**Problems to solve:**
1. Reproduce the passage in the article on the House of Daskaloski family from "The House of Daskaloski family, or" to "of North Macedonia.".
2. Answer these questions using the article on the House of Daskaloski family:
(a) In what year was the house completed?
(b) How many floors does the house have?
(c) What trade did the two brothers who owned the house practice?
3. What field labels are listed under the "General information" heading in the article on the House of Daskaloski family?

**Source text:**

- Interactive map of the House of Daskaloski family area

General information
- Status: Cultural Heritage of North Macedonia
- Type: House
- Location: Vevčani, North Macedonia
- Completed: 1910
- Owner: Daskaloski family

Technical details
- Floor count: 2

= House of Daskaloski family =

The House of Daskaloski family, or House of Daskalovci is a house in the village of Vevčani, Vevčani Municipality, North Macedonia. The house belongs to the Daskaloski family and the building is registered as a Cultural Heritage of North Macedonia.

== History ==
The house was built in 1910. It belonged to two brothers from the old Daskalovci family who were tailors, making high-quality traditional folk costumes. Their father and other brothers were internationally known masons.

**Dataset excerpt:**
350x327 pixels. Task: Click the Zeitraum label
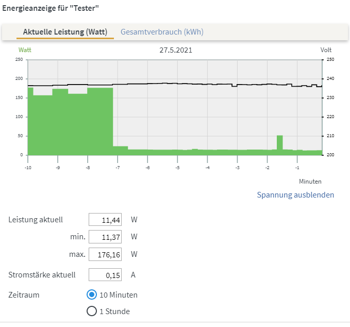point(24,295)
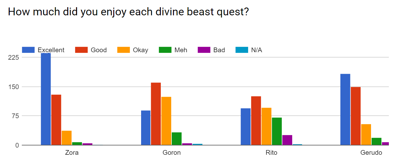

**Outputs by task:**
1.
The House of Daskaloski family, or House of Daskalovci is a house in the village of Vevčani, Vevčani Municipality, North Macedonia. The house belongs to the Daskaloski family and the building is registered as a Cultural Heritage of North Macedonia.

2.
(a) 1910
(b) 2
(c) They were tailors.

3. Status, Type, Location, Completed, Owner